■ **To do**:
Repeat the records from the line containing "en (590, 1569)" down to the line containing "Looking for Work (767, 60)", including both of those lines.

[Text and element pointing records]
-*-
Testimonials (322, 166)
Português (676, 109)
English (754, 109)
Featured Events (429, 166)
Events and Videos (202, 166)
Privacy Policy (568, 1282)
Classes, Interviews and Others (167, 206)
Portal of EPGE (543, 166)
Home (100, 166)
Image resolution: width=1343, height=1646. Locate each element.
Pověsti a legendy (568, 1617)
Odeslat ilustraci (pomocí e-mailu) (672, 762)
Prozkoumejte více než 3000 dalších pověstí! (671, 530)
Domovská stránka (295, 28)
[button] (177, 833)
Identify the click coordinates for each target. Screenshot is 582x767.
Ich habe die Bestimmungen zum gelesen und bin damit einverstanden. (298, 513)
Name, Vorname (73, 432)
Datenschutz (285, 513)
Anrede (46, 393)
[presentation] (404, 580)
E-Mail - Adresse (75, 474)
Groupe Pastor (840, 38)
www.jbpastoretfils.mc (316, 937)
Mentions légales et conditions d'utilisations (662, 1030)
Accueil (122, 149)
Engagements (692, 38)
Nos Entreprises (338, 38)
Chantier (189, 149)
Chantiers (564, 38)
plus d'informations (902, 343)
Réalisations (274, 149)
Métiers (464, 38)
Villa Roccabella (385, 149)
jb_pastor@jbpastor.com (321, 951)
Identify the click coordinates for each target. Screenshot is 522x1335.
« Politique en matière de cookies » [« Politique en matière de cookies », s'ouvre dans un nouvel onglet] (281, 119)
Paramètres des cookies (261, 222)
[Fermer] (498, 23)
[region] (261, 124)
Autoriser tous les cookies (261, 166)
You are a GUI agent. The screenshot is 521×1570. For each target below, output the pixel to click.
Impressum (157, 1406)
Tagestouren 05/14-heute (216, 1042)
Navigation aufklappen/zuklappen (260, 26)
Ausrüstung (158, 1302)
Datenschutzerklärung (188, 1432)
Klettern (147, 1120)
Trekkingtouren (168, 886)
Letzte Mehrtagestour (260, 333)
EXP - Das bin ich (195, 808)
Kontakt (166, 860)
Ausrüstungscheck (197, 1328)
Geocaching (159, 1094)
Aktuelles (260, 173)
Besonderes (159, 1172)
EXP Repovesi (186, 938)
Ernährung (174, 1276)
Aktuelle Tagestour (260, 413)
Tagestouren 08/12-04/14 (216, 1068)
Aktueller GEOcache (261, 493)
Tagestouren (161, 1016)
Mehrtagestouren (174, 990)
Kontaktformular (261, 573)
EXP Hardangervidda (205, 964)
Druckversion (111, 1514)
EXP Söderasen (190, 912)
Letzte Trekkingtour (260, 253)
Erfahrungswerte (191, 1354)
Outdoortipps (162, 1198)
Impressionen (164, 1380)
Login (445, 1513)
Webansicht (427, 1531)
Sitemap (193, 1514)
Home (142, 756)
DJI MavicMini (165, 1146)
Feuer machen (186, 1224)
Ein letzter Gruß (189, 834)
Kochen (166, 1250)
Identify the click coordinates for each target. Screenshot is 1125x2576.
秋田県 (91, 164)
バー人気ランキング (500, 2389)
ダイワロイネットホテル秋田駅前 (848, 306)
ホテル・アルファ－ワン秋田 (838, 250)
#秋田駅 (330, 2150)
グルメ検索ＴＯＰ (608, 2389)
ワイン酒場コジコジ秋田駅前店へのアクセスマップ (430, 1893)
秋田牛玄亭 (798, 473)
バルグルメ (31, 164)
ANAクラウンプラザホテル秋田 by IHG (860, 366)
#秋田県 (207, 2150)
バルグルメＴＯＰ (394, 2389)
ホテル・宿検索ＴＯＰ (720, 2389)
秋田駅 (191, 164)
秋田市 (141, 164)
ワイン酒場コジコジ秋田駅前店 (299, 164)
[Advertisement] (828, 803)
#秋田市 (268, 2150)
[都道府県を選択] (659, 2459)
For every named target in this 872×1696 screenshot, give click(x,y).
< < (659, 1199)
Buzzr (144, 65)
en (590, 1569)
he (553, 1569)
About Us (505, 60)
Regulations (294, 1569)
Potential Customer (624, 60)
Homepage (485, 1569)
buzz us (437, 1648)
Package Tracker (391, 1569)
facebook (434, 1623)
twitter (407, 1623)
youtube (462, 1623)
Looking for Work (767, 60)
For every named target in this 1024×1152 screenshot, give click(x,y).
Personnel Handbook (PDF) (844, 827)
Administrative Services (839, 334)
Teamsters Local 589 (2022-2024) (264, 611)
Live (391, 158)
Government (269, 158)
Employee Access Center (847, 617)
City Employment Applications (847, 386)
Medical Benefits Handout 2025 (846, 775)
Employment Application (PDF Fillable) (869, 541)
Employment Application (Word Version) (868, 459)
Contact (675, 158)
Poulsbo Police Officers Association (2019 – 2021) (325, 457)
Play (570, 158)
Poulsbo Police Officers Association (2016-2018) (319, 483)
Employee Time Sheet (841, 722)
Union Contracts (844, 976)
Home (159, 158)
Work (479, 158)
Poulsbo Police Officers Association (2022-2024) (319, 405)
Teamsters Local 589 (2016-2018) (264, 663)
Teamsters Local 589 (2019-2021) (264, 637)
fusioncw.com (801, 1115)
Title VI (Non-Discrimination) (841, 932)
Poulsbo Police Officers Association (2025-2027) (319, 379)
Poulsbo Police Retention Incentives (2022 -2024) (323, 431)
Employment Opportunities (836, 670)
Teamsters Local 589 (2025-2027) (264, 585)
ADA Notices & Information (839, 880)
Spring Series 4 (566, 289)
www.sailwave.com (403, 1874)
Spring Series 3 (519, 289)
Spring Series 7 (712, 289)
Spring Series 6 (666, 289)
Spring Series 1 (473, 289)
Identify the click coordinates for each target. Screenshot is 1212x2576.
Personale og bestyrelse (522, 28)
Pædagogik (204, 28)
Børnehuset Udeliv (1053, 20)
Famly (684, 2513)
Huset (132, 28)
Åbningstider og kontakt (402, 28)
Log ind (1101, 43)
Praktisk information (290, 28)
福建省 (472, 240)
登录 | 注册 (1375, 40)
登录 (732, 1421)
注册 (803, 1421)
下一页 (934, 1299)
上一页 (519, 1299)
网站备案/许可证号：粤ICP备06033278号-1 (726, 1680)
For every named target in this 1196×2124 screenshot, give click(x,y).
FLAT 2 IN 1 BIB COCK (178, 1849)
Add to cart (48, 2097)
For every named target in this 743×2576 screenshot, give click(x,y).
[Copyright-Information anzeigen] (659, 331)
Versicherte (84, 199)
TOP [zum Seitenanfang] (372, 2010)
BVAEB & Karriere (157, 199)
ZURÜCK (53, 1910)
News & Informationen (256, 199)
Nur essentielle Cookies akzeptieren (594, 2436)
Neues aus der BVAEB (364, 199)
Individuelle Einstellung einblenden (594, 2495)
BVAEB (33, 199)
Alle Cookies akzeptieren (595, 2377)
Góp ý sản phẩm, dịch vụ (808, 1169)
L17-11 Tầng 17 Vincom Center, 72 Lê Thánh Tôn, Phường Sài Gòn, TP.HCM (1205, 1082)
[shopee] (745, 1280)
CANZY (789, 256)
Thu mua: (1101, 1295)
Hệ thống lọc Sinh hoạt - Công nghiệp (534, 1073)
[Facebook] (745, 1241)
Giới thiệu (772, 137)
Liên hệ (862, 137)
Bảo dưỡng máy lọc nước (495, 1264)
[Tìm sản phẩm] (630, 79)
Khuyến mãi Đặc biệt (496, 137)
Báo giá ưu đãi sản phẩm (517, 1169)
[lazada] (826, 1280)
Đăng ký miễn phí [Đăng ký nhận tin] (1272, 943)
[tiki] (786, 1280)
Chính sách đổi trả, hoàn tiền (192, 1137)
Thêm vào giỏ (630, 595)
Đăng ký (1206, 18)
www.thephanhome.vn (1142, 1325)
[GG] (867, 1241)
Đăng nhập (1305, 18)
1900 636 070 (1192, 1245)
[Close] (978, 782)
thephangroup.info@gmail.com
-*-
■ **Response**:
en (590, 1569)
he (553, 1569)
About Us (505, 60)
Regulations (294, 1569)
Potential Customer (624, 60)
Homepage (485, 1569)
buzz us (437, 1648)
Package Tracker (391, 1569)
facebook (434, 1623)
twitter (407, 1623)
youtube (462, 1623)
Looking for Work (767, 60)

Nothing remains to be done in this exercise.